> [GIVEN INSTRUCTION]: Select every line below that contains the word "minimap", and copy each one in full.

> [MATERIAL]:

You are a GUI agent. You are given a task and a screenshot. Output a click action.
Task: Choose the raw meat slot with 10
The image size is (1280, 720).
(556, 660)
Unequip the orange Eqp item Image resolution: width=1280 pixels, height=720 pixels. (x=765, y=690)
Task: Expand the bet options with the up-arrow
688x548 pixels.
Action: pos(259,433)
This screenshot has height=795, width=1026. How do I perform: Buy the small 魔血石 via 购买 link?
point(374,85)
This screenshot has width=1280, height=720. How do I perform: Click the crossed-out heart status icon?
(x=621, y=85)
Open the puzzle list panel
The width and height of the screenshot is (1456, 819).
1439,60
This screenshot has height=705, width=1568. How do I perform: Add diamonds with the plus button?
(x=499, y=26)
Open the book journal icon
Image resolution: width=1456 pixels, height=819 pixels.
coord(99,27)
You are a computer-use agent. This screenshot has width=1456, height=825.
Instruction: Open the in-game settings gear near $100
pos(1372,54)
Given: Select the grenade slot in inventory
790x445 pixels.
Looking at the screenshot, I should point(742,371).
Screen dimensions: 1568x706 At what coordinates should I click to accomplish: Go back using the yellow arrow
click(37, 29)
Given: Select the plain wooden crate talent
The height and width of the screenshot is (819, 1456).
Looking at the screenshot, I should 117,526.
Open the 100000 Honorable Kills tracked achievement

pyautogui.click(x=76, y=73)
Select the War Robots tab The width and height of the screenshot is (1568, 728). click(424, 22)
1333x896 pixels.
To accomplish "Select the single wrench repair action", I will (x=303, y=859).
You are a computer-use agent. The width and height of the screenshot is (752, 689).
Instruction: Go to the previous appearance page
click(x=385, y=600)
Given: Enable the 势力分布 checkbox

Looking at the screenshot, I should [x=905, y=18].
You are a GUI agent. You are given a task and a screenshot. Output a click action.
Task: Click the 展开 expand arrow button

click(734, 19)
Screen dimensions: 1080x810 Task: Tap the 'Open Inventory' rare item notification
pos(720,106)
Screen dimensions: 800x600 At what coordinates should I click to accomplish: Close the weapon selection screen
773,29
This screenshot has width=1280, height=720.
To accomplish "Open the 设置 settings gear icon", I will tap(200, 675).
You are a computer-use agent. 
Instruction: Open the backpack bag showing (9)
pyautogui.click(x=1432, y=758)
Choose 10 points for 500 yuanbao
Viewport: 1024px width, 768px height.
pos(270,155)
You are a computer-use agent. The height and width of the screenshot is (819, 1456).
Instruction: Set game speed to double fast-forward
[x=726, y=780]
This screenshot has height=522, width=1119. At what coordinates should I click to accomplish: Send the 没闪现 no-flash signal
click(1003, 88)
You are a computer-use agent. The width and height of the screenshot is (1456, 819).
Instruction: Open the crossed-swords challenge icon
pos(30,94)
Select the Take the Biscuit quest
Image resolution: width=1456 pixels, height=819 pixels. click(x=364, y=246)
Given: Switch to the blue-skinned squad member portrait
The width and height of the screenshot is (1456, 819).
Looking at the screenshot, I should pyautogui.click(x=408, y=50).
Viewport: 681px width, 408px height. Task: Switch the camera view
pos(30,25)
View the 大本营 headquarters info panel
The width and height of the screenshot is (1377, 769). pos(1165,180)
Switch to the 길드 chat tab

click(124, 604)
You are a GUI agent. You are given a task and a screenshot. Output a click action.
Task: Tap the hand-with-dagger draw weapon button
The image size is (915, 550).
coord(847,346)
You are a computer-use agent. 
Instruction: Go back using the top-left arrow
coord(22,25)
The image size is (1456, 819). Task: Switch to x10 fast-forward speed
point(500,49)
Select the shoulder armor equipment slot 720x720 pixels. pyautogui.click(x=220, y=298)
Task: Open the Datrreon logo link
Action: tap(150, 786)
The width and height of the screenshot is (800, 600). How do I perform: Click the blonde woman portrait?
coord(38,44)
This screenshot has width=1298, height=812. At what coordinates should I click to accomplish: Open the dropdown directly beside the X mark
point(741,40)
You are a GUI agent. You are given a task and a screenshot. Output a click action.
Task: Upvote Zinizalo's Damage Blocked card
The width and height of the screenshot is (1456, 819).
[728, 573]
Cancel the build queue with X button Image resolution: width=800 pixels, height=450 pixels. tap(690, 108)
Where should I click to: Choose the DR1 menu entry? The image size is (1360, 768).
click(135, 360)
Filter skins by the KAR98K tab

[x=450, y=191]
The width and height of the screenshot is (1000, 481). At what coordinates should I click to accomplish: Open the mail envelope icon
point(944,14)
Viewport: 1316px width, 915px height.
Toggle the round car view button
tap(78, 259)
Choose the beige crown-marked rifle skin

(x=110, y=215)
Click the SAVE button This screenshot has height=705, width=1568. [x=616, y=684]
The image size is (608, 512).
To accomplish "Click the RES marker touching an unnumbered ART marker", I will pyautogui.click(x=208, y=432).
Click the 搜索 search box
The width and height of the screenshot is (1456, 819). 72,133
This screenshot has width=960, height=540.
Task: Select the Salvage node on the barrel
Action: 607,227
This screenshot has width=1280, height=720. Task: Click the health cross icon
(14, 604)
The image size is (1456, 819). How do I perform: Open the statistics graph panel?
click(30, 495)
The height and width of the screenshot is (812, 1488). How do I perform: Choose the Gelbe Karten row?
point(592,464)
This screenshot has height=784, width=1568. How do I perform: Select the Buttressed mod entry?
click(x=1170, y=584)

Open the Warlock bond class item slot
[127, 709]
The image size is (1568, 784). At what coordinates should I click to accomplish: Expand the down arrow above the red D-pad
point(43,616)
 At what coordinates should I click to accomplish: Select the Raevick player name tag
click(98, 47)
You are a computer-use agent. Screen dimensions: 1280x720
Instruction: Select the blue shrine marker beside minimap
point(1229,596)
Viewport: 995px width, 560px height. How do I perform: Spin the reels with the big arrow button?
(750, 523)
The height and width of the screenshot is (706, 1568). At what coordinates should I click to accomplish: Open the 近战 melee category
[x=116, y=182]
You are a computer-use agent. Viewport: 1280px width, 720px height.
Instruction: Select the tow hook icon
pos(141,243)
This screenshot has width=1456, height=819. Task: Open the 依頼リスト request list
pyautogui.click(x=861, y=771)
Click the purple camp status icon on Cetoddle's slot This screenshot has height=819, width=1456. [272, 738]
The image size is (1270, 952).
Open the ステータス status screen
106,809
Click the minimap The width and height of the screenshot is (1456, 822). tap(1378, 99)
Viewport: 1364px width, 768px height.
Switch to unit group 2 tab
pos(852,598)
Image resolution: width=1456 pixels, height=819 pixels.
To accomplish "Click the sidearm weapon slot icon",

> [FINISHED TASK]:
Instruction: Select the blue shrine marker beside minimap
Click the minimap The width and height of the screenshot is (1456, 822). tap(1378, 99)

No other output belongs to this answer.